Lo único que quería era abrazarla, pero la idea de que ella perdiera a su familia era insoportable. No podía obligarla a sufrir ese dolor.
Dylan, como siempre, se mantuvo inflexible. Le había dado a Chloe solo dos caminos. Sin margen de maniobra, sin escapatoria oculta. No había una tercera opción.
La estaba acorralando, obligándola a elegir, y era como si le pidiera que le partiera el corazón en dos.
Verlos sufrir le revolvió el estómago a Dylan, pero no tenía otra opción. Era una batalla que ella tenía que librar sola.
—No aceptaré ninguna ayuda de la familia. Pero no puedo apartar a mi familia de mi vida. No quiero sus ventajas ni sus privilegios, solo quiero seguir formando parte de esta familia. Chloe levantó los ojos, suplicantes y desesperados, brillantes por las lágrimas que no derramaba.

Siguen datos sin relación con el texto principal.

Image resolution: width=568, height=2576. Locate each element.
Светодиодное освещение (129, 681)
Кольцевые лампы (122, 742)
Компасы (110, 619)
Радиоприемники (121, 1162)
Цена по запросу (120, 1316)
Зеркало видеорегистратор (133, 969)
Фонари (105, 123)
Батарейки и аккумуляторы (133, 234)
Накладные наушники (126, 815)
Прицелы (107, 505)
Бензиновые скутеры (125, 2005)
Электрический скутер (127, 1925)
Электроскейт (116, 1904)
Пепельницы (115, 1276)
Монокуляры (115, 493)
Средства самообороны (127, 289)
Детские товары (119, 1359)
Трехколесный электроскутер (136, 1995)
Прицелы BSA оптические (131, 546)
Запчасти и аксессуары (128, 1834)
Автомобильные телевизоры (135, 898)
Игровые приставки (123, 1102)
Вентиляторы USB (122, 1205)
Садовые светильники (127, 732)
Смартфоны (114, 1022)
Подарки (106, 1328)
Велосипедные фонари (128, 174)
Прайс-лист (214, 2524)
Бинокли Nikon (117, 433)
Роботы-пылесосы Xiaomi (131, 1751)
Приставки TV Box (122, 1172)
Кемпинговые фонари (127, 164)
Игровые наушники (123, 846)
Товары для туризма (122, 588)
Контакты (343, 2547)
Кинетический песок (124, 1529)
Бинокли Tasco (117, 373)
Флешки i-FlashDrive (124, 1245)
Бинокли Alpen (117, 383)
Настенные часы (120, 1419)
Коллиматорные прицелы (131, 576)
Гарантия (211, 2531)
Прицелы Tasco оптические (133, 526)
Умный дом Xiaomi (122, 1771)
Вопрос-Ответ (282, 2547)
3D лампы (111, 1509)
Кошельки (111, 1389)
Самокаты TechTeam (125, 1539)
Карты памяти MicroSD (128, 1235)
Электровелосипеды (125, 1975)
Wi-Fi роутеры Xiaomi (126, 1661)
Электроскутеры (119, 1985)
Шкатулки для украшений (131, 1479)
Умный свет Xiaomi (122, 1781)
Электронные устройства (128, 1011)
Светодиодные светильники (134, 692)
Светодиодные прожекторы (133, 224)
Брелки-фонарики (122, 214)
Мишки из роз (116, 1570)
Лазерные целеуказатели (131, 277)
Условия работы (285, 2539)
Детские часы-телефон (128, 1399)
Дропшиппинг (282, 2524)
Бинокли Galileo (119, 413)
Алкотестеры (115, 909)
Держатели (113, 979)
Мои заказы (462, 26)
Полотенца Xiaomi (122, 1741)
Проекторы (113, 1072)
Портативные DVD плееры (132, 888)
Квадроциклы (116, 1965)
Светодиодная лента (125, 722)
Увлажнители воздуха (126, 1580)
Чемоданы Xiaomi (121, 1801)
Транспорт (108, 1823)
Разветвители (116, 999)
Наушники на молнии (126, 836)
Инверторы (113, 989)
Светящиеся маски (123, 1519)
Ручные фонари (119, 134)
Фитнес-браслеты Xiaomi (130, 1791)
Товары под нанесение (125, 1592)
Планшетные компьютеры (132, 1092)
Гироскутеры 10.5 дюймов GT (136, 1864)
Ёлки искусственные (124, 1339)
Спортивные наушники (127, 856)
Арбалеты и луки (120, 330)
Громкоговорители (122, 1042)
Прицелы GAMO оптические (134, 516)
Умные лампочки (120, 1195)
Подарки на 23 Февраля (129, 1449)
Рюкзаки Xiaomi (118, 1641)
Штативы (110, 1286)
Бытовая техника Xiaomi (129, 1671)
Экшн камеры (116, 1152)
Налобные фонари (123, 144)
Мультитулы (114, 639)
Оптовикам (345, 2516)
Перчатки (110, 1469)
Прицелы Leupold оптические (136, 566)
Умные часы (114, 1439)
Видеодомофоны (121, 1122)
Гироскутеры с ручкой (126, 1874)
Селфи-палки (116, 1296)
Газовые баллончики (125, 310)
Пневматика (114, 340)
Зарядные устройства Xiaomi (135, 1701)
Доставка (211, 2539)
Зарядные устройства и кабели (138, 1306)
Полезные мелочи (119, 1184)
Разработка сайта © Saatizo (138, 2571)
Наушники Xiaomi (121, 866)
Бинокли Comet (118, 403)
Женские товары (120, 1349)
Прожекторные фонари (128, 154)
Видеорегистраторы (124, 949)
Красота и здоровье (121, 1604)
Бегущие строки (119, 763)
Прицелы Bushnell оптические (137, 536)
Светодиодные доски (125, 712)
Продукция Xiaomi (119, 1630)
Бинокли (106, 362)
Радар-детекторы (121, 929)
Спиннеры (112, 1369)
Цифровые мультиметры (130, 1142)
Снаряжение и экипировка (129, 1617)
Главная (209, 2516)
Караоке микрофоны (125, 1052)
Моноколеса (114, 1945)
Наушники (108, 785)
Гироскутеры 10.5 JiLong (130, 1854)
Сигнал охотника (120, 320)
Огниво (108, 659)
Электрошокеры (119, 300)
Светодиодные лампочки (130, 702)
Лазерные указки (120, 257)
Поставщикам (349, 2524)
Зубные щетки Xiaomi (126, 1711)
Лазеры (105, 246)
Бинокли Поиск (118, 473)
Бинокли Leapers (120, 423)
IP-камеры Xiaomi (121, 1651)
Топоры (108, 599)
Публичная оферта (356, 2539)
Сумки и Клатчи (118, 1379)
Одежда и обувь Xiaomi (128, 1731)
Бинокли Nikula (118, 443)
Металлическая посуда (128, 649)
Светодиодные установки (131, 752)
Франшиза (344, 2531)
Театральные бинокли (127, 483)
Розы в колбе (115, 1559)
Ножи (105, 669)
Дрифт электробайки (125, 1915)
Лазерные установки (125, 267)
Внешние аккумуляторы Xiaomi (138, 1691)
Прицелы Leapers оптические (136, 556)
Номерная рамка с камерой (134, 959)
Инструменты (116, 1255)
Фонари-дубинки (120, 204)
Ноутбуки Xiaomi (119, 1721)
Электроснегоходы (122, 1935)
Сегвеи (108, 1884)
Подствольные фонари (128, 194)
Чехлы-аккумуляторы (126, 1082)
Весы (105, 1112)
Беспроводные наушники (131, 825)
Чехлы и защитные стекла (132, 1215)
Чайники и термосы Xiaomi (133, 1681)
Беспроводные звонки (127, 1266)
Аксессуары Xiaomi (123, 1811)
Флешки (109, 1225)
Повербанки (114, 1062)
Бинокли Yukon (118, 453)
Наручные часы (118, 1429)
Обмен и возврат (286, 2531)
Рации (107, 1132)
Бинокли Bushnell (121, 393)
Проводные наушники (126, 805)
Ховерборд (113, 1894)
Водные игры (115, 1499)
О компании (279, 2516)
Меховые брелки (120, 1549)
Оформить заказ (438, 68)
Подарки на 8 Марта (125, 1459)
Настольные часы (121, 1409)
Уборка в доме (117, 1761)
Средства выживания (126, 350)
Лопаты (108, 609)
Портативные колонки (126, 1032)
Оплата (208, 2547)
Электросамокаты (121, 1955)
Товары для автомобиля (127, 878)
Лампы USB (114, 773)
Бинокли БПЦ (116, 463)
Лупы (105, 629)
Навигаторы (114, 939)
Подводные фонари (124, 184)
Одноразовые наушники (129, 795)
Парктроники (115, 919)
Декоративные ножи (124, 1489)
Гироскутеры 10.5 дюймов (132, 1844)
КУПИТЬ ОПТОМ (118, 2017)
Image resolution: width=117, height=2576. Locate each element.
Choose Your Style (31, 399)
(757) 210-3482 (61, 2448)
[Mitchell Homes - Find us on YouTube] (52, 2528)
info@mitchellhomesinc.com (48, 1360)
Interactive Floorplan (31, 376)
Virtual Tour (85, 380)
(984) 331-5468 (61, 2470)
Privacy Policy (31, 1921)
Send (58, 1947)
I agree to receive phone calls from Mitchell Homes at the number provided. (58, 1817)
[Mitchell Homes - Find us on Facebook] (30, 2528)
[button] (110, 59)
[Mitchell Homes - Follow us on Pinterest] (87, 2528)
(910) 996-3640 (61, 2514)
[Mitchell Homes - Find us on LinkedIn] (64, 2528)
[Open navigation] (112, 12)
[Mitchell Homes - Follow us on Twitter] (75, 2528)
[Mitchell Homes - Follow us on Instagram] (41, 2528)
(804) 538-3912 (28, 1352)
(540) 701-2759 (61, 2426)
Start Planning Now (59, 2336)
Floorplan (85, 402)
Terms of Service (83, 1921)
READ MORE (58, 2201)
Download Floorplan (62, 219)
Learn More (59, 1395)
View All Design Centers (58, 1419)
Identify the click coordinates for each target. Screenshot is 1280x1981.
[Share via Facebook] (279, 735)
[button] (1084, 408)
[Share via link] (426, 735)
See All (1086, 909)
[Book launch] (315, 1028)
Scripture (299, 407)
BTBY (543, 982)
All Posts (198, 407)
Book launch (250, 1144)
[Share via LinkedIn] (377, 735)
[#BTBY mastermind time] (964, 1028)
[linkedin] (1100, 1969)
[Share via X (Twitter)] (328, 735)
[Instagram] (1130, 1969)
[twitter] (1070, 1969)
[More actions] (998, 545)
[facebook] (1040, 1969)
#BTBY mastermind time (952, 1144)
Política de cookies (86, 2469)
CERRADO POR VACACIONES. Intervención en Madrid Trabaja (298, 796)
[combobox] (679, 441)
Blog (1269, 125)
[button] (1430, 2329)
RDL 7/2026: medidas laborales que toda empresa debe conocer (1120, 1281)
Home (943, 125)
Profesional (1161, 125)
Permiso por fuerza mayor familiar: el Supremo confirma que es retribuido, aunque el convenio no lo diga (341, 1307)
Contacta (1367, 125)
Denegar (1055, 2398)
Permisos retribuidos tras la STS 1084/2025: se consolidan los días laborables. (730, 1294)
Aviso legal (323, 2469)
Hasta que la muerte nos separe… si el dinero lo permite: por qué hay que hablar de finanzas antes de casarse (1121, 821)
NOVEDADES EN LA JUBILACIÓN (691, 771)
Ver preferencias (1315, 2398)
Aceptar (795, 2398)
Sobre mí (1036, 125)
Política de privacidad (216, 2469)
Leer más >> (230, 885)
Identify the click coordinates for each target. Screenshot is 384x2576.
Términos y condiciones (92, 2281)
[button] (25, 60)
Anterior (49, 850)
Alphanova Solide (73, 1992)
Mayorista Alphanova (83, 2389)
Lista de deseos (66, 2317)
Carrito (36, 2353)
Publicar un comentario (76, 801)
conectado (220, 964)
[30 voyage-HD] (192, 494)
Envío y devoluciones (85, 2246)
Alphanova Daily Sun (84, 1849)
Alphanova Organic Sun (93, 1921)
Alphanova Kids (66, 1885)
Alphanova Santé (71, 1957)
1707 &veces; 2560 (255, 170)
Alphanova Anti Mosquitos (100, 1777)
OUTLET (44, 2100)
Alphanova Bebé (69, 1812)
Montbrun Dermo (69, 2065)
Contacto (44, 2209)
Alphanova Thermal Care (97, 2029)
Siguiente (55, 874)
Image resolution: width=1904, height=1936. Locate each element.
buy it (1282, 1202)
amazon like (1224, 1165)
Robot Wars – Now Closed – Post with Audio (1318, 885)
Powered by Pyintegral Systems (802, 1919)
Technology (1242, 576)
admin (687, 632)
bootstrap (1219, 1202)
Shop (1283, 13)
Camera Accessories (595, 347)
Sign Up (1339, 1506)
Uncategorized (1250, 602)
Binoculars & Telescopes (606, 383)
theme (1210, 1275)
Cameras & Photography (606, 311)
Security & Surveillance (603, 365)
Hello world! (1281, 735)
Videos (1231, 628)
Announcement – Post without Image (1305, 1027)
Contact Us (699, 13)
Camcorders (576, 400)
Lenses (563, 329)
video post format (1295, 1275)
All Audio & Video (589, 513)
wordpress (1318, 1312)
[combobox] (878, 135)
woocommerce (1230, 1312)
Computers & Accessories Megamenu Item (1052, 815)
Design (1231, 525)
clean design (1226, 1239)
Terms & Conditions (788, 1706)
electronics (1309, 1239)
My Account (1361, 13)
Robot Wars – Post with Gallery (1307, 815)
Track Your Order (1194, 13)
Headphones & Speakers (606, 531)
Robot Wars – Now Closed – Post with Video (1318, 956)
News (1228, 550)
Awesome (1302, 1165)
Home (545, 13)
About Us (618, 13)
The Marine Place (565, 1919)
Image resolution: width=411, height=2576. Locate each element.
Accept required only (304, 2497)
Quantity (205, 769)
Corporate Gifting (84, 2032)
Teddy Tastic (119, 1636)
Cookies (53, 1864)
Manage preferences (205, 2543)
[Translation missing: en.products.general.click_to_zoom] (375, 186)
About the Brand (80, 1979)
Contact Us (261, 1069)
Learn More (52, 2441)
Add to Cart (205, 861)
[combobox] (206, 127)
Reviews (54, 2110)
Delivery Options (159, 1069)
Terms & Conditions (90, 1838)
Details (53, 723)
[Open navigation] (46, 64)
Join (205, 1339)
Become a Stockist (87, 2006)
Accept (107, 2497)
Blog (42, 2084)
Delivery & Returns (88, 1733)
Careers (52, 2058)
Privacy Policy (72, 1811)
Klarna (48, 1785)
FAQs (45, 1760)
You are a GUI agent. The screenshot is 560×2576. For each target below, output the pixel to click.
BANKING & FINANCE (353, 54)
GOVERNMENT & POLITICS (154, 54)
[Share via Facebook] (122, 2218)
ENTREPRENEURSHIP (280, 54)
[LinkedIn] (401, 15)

Vacilante, extendió la mano y tiró ligeramente del dobladillo de sus pantalones, susurrando casi inaudiblemente. «¿Está bien, Dylan?».
Al verlo rígido como una estatua, con una expresión fría e inmóvil, su corazón se hundió en un abismo de miseria.
¿Por qué le hacía esto? Le dolía el pecho. Cada fibra de su ser gritaba contra su crueldad.
«Dylan…», su voz se quebró, temblando como la de un cervatillo herido, lastimera y cruda.